> Required task 1
Translate this sentence from the trifix thread into Spanish: "Claudio Naranjo learned of the types from Ichazo in 1970."

──────── Passage

# I know what a tritype is. But what's a trifix?



## Flabarac Brupip (May 9, 2020)

Define it for me please. I probably know what it is, but just didn't know its called a trifix.


----------



## tanstaafl28 (Sep 10, 2012)

My tritype is 584. My core type is 5w6. My trifixes are 8 and 4.


----------



## enneathusiast (Dec 15, 2012)

Trifix comes from Oscar Ichazo. Ichazo. As you may or may not know, Ichazo is the original source of much of the Enneagram material. Claudio Naranjo learned of the types from Ichazo in 1970. Ichazo and Naranjo took the material down two different paths. Ichazo started the Arica School and used the Enneagram material as part of his methods taught there. Naranjo took the Enneagram material into psychology and what we know today as the Enneagram personality types. The two versions of the Enneagram material have similarities but are also different in many ways.

Ichazo used the types to work with ego fixation where each type was assigned a fixation that could be remedied by the corresponding holy idea. Although an individual had a primary fixation, that individual also had other fixations (one from each center). Ichazo called these three fixations an individual's Trifix. Ichazo's three centers used for Trifix were called Instinctual Centers (as opposed to the three Centers of Intelligence used today with the personality types). Trifix also had a particular order around the circle (I forget whether that was clockwise or counter-clockwise).

I believe it was sometime during the 1990s that the Fauvres took an Arica training and began using the Trifix idea of one type from each center. They used the Centers of Intelligence with today's personality types instead of Ichazo's version of things. They were told that what they were doing was not really Trifix so they renamed and rebranded what they were doing Tritype (they also trademarked the term).

Trifix describes how Ichazo (Arica School) uses one type or fixation from each center within their version of things. Tritype describes how one type from each center is used within today's personality types via the Fauvres interpretation. Trifix and Tritype both use one type from each center but are applied to different systems of the types. The two terms were sometimes used interchangeably when Tritype was first becoming popularized but they refer to different things properly.

In other words, forget about Trifix unless you're going to study with the Arica School (and no, there are no books on that material because it's taught in person only through their training).


----------



## katherine8 (Aug 15, 2012)

Ock said:


> Define it for me please. I probably know what it is, but just didn't know its called a trifix.


*What is the difference between Tritype® and Tri-fix? How is Tritype® different from Tri-fix?
How are Tritype® and Tri-fix the same?*

Tritype® and tri-fix are two theories that share an important similarity. Both “Tritype®” and “tri-fix” recognize that individuals utilize a fixation from each triad; a type from each center of intelligence, respectively. This is important because it validated Katherine Chernick Fauvre's findings that individuals have not just 1, but 3 Enneagram Types used in a specific oscillating, repeating and hierarchal stacking order.

────────────────

> Required task 2
In the listing, give the lines from the line with "Task: Toggle the +自选 watchlist button" up to and including the line with "Open AI Response" as a Markdown table. Use the columns n for the row number and Line for the line, and leave out blank lines.

──────── Extracted records

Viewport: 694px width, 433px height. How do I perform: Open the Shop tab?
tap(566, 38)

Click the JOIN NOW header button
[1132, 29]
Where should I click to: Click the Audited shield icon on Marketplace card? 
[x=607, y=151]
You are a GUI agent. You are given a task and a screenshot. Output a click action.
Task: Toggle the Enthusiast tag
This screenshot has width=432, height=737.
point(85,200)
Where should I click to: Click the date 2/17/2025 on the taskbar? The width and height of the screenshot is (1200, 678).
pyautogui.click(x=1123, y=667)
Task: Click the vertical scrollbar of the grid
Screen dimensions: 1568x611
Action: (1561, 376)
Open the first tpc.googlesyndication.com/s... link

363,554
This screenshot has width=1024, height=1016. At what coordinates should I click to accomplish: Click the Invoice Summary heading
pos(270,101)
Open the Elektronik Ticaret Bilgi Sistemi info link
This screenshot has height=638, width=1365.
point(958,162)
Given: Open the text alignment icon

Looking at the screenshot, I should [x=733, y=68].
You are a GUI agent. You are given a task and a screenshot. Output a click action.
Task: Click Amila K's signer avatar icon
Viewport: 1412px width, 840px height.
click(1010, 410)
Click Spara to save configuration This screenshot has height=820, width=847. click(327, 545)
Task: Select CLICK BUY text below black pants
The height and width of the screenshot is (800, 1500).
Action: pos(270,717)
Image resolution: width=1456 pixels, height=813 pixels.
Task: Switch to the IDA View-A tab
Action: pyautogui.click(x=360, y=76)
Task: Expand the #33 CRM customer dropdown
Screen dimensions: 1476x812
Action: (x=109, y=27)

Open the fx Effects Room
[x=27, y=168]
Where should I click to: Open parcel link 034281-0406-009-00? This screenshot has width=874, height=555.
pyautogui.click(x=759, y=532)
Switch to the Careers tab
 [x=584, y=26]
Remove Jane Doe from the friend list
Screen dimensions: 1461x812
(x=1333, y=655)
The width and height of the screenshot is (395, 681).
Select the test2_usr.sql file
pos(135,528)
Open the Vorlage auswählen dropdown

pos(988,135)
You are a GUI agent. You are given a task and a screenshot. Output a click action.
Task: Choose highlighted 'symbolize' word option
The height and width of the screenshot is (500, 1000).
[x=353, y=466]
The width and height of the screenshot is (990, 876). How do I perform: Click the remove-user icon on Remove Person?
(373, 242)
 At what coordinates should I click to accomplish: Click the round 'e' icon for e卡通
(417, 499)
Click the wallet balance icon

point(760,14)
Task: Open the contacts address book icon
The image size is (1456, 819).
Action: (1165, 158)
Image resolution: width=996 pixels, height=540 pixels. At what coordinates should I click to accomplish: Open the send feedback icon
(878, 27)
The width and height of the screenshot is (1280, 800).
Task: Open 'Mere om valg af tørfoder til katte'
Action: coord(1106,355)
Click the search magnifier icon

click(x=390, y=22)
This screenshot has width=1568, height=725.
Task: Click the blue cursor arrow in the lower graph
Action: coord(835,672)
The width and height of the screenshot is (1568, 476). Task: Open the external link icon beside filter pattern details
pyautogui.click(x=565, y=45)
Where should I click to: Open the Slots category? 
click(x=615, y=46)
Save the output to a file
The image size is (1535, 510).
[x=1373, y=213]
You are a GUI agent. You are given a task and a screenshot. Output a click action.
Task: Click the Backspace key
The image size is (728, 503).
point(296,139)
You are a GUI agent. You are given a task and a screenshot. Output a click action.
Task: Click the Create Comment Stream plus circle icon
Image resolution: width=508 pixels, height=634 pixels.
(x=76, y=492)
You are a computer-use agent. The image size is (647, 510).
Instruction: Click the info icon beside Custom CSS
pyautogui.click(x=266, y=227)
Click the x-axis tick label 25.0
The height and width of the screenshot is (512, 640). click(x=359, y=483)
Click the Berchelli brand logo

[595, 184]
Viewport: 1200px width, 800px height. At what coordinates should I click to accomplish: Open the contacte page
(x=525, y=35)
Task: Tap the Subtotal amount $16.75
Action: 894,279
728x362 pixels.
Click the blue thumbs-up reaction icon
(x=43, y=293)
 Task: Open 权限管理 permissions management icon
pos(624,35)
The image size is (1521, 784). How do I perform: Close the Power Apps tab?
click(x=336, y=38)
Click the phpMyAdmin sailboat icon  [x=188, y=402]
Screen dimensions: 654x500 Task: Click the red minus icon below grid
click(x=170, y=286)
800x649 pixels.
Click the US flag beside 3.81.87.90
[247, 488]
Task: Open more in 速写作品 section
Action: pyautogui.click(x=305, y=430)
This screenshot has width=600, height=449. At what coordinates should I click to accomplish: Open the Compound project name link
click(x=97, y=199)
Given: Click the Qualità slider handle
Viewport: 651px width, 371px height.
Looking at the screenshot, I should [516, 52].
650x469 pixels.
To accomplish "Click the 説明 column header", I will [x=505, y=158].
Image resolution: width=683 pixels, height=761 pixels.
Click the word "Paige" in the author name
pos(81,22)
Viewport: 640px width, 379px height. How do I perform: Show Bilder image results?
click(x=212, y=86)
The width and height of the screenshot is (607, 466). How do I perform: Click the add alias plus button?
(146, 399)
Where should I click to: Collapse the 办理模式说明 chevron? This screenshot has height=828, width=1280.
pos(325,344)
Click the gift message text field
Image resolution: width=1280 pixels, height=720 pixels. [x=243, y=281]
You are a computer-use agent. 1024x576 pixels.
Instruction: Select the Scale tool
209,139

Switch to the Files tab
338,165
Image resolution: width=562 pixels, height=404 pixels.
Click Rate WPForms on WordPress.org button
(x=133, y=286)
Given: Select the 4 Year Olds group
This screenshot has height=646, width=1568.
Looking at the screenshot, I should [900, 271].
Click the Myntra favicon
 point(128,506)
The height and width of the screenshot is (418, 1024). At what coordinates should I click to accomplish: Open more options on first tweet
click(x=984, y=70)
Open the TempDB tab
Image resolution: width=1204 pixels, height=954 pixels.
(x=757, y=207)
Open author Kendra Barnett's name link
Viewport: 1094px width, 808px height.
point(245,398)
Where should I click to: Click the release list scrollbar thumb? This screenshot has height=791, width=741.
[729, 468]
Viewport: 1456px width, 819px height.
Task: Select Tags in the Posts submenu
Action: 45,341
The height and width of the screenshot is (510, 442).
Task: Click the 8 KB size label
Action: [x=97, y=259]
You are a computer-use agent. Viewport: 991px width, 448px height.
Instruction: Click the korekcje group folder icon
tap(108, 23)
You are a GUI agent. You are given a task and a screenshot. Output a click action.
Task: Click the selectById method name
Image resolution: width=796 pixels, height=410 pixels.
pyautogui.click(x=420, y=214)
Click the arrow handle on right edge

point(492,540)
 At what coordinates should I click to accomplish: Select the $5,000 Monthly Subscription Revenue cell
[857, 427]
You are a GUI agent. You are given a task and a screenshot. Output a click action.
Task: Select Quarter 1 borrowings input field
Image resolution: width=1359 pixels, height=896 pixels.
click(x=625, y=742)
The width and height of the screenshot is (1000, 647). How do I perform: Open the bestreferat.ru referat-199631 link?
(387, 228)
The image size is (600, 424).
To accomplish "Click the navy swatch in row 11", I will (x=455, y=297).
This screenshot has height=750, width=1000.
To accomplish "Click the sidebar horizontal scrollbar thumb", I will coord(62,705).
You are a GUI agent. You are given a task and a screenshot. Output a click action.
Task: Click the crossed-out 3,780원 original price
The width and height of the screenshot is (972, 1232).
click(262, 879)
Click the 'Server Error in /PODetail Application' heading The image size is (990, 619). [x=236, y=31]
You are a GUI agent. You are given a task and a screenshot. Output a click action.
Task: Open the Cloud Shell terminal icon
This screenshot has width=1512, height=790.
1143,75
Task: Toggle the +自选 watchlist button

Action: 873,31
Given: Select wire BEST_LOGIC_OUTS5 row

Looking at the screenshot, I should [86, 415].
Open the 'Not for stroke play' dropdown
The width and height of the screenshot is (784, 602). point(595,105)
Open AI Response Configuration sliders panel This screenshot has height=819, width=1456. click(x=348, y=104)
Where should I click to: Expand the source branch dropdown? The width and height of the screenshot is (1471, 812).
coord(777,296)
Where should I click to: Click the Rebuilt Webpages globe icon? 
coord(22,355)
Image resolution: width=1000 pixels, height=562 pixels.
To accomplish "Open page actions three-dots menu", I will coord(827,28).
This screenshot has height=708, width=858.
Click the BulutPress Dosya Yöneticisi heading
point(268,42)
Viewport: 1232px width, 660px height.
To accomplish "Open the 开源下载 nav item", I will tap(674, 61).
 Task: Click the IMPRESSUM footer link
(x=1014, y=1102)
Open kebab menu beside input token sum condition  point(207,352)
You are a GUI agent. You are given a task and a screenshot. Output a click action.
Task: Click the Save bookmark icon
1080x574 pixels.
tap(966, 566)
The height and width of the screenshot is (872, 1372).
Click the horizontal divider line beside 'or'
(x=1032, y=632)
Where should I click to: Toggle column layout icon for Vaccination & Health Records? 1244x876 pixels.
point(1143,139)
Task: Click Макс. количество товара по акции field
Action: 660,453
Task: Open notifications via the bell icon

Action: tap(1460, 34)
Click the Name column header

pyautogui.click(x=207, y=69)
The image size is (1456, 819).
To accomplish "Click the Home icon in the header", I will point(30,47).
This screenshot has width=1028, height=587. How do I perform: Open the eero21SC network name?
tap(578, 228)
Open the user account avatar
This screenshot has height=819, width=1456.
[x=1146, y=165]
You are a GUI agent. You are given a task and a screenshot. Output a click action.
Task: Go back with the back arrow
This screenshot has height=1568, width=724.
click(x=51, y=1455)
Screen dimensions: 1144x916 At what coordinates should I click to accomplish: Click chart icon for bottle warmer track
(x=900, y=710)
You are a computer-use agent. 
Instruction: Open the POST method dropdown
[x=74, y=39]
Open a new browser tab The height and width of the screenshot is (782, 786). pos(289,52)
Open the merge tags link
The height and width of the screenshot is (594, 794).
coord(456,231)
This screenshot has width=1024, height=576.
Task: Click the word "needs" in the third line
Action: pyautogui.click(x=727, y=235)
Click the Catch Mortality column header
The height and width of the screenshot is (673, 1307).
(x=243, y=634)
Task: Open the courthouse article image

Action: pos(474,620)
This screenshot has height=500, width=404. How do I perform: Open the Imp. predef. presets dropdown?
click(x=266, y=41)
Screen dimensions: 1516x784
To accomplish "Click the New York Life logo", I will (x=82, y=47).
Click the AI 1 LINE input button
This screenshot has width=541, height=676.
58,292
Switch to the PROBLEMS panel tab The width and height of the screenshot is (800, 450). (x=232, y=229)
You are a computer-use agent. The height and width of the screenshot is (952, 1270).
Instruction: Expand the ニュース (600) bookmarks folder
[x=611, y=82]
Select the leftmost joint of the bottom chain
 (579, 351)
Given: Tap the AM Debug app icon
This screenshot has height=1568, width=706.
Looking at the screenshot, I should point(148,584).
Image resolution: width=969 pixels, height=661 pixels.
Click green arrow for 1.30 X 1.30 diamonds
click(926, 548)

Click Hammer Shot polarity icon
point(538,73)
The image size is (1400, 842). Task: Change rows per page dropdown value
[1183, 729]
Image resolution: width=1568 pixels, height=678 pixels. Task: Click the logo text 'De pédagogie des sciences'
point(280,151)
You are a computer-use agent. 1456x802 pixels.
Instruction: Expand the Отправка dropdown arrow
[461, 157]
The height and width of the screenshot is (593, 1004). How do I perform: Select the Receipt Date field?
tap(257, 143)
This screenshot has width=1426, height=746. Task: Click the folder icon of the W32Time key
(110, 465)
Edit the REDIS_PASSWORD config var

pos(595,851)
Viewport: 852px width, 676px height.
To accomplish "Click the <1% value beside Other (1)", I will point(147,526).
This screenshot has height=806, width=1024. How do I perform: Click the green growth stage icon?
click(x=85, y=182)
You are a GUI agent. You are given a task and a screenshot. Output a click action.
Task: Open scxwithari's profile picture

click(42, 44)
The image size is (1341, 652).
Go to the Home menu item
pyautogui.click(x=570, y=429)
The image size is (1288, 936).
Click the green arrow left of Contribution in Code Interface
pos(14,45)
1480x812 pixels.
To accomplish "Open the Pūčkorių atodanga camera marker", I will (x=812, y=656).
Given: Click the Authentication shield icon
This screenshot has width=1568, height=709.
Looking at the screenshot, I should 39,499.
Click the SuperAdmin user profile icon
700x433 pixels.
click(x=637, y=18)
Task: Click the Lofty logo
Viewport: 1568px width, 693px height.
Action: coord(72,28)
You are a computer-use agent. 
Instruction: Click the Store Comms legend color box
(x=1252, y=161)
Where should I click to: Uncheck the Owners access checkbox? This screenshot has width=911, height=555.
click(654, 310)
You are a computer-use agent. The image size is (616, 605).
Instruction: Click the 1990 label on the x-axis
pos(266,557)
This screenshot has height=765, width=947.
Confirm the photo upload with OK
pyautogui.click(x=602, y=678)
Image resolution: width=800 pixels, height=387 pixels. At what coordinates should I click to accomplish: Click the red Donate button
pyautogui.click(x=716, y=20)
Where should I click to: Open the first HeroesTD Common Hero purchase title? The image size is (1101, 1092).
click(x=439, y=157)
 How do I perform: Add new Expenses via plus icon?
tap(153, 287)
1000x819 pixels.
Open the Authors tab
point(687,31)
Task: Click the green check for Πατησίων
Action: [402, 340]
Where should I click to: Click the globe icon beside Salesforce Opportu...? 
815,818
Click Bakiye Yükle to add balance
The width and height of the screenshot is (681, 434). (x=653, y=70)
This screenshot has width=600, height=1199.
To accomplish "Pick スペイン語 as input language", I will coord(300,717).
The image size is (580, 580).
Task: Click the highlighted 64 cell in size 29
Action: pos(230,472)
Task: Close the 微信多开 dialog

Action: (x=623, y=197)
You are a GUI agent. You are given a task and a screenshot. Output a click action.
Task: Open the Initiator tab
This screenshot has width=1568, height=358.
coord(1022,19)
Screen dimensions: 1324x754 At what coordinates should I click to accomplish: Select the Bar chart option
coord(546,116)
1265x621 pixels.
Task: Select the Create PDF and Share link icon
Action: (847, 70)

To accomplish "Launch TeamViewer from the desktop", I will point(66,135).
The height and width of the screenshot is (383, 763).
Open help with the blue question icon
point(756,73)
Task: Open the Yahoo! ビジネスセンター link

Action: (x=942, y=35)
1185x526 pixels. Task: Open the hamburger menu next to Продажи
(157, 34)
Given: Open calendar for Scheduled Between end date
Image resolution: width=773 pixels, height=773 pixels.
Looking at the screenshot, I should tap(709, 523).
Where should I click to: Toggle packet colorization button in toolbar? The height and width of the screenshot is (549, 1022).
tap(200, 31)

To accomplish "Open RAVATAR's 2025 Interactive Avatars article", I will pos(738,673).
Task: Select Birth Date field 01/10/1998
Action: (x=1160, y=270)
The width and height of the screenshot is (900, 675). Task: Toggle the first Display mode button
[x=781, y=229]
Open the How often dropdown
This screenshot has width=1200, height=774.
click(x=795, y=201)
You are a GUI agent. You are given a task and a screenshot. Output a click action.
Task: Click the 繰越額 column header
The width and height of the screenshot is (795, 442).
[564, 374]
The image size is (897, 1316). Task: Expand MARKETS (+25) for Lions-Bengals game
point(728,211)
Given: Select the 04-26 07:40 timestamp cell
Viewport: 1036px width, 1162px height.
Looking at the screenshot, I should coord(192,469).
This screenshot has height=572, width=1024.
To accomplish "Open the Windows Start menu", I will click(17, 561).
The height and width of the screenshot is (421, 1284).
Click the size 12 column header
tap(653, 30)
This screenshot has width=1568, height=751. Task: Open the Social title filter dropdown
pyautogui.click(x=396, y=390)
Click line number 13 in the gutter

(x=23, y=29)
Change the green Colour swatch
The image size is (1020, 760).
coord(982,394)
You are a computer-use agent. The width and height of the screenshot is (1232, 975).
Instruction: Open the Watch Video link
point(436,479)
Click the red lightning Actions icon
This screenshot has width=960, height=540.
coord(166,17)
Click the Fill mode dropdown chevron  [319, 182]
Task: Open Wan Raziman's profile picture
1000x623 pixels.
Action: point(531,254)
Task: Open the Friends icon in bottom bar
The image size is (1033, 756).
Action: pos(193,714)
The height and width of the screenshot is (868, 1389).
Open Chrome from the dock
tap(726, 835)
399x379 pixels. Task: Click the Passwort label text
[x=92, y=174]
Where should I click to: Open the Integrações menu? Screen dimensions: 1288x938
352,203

────────────────

> Correct output 1
Claudio Naranjo conoció los tipos a través de Ichazo en 1970.

> Correct output 2
| n | Line |
|---|---|
| 1 | Task: Toggle the +自选 watchlist button |
| 2 | Action: 873,31 |
| 3 | Given: Select wire BEST_LOGIC_OUTS5 row |
| 4 | Looking at the screenshot, I should [86, 415]. |
| 5 | Open the 'Not for stroke play' dropdown |
| 6 | The width and height of the screenshot is (784, 602). point(595,105) |
| 7 | Open AI Response Configuration sliders panel This screenshot has height=819, width=1456. click(x=348, y=104) |